Active Configuration Maintenance
As models evolve, instructions written for an older version can slow down a newer model. A rule that helped an older model stay on track may prevent a newer one from making coordinated edits across files. Anthropic recommends a meaningful configuration review every 3–6 months and also after every major model update release.
Ownership and Adoption
Claude Code spread fastest in companies that invested in the infrastructure before the broad rollout. A small team (sometimes even one person) prepared the tooling so that Claude fit developers right from the first contact. A new role is also emerging — the agent manager, a hybrid between a product manager and an engineer who manages the Claude Code ecosystem across the organization.
Anthropic also warns against a purely bottom-up approach without centralization: enthusiasm spreads quickly, but without someone to unify conventions and maintain shared skills and plugins, know-how remains fragmented and adoption hits a ceiling.
What This Means for Czech Developers and Companies
Claude Code is available globally, including in the Czech Republic and the European Union. It works as a CLI tool that developers install locally — it does not require uploading code to cloud servers, which is appreciated not only by companies subject to GDPR or working with sensitive data. Pricing starts at $20 per month (Claude Pro), the Team plan costs $25 per user per month, and the Enterprise solution has custom pricing.
For Czech software houses that often manage extensive legacy systems — whether in Java, C#, or PHP — the insights from this article are highly relevant. Anthropic explicitly mentions that Claude Code performs better than most teams expect, especially in languages like C, C++, C#, Java, and PHP. Investing in proper CLAUDE.md file setup and LSP integration can mean the difference between a frustrating tool and a productive partner.
Is Claude Code suitable for smaller teams too, or only for corporate deployment?

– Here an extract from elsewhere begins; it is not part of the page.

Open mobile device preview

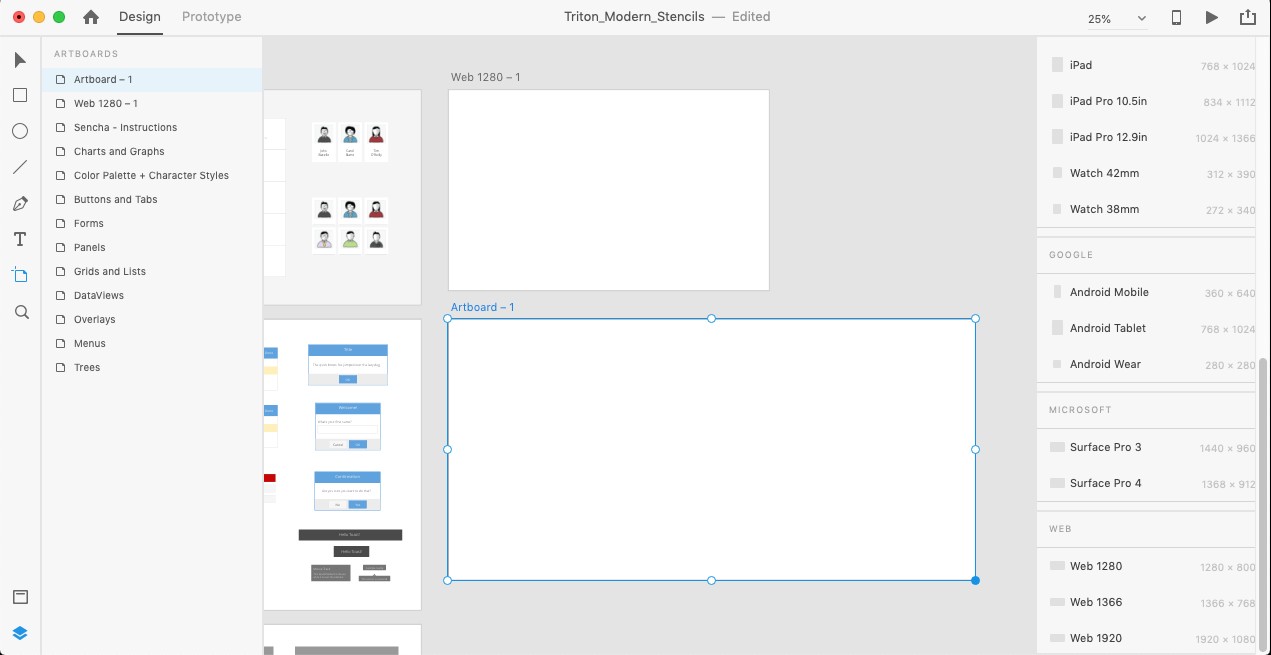[x=1177, y=17]
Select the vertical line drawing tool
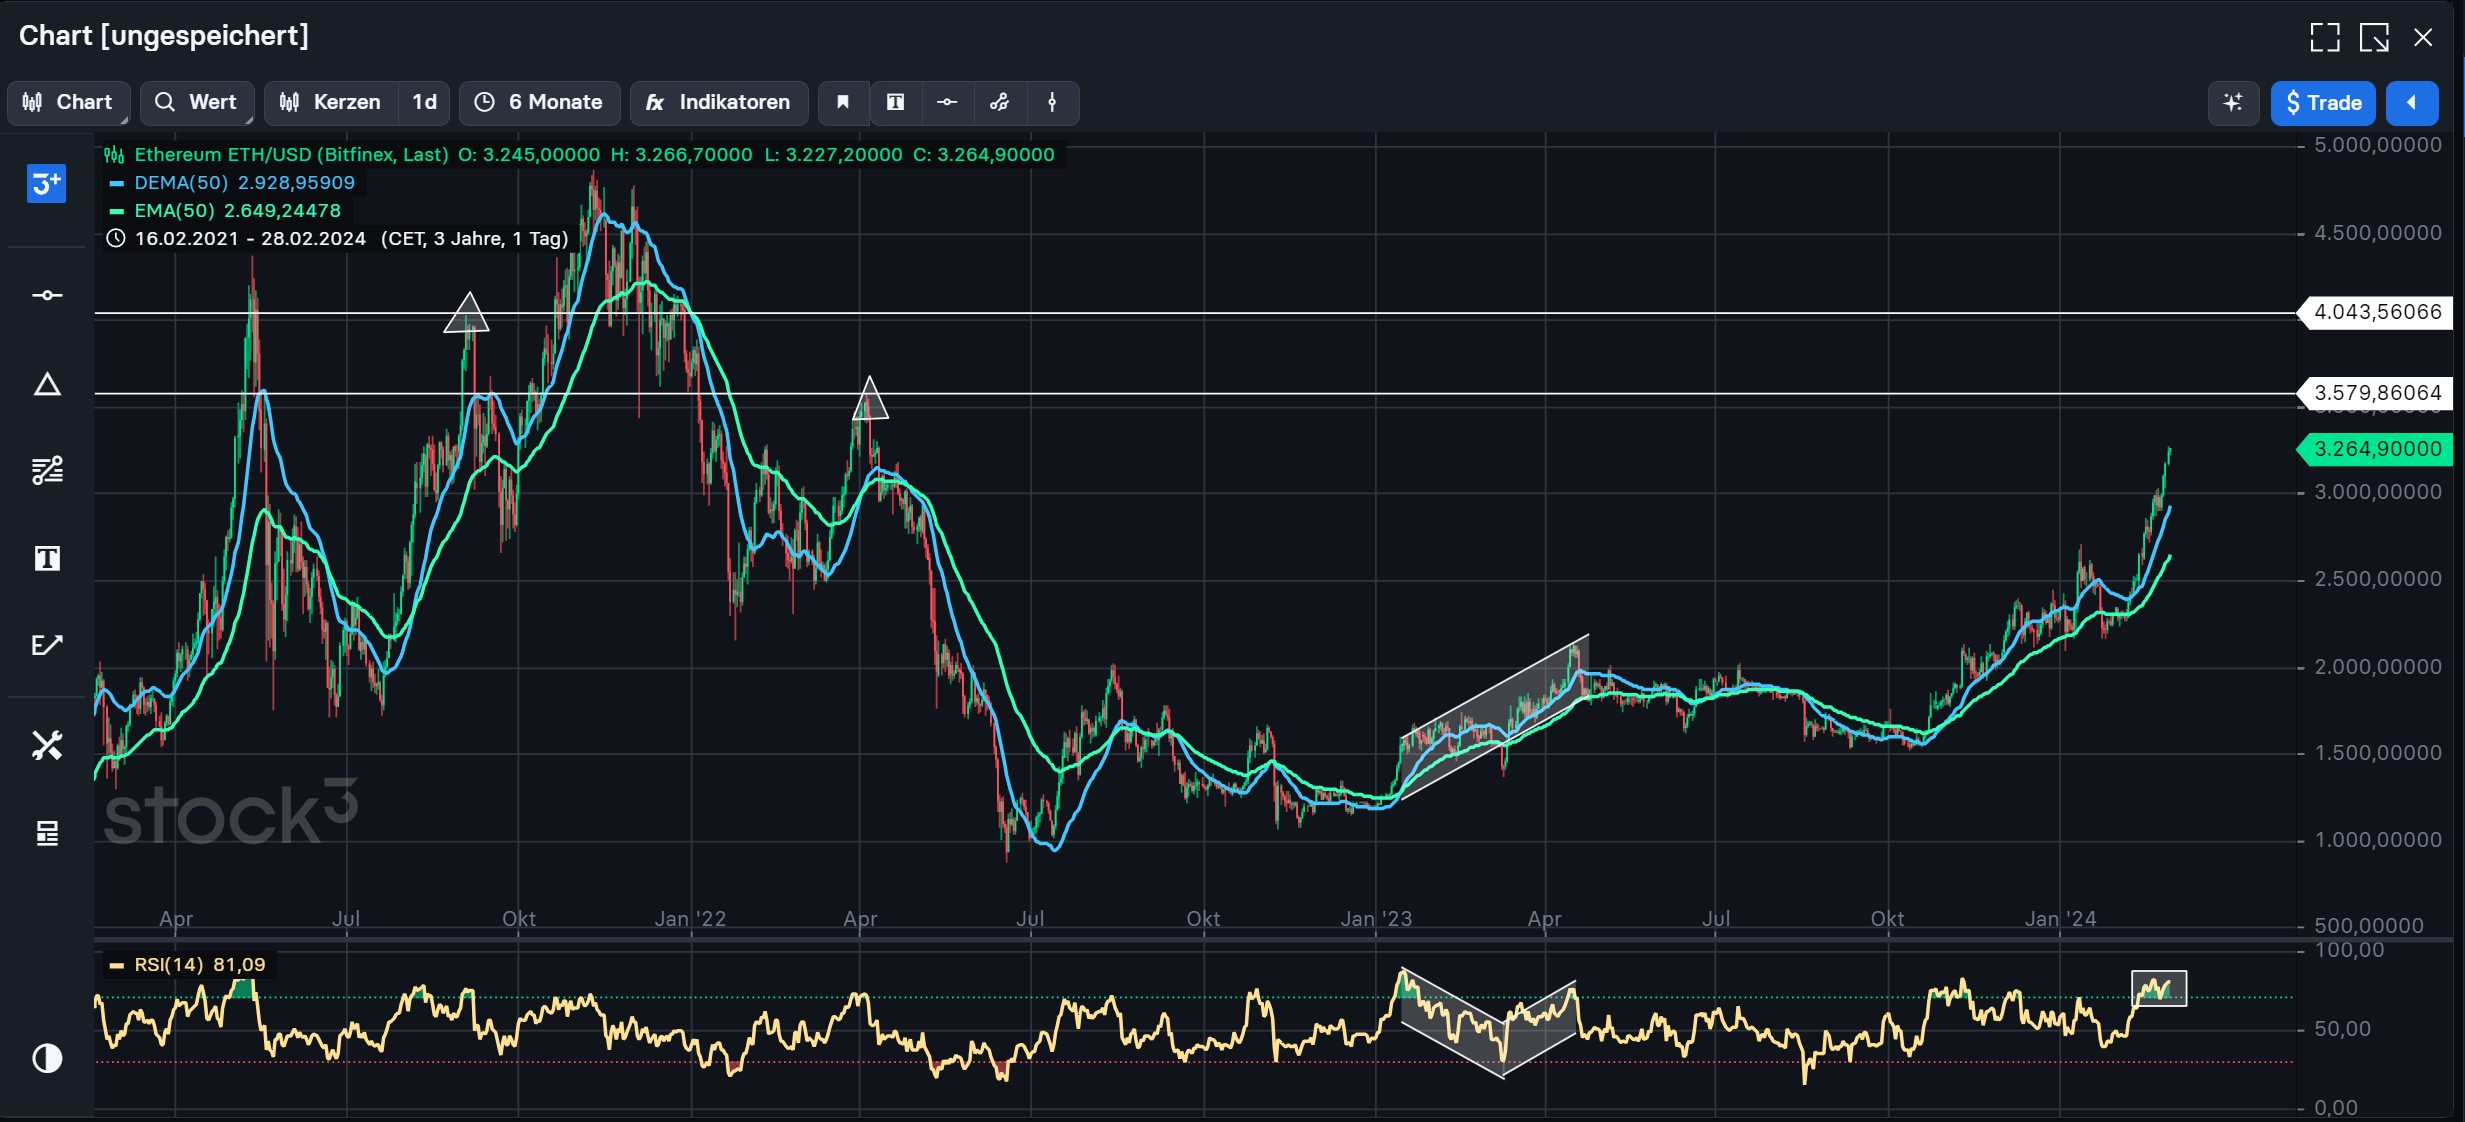The image size is (2465, 1122). point(1053,103)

The described practices scale both ways. Even a three-person team can benefit from a well-written CLAUDE.md file and basic hooks. The difference is that a smaller team doesn't need to solve plugin distribution or marketplace management — a shared configuration in Git is enough.
Do I need to migrate to a different version control system or change my project structure for Claude Code?
No. Claude Code is designed for conventional developer environments — Git, standard directory structures. It works with what you already have. Anthropic only notes that extremely non-standard environments (such as game engines with large binary assets or legacy systems on a VCS other than Git) may require additional configuration.
How does Claude Code handle GDPR and sensitive data in code?
Claude Code runs locally on the developer's machine and does not require uploading a complete codebase index to a server. Communication with the Claude API is encrypted, but the code itself is sent to Anthropic's cloud for processing with each query. For companies working with strictly regulated data (banking, healthcare), it is therefore advisable to consult the terms of the Enterprise plan, which offers more advanced data management options.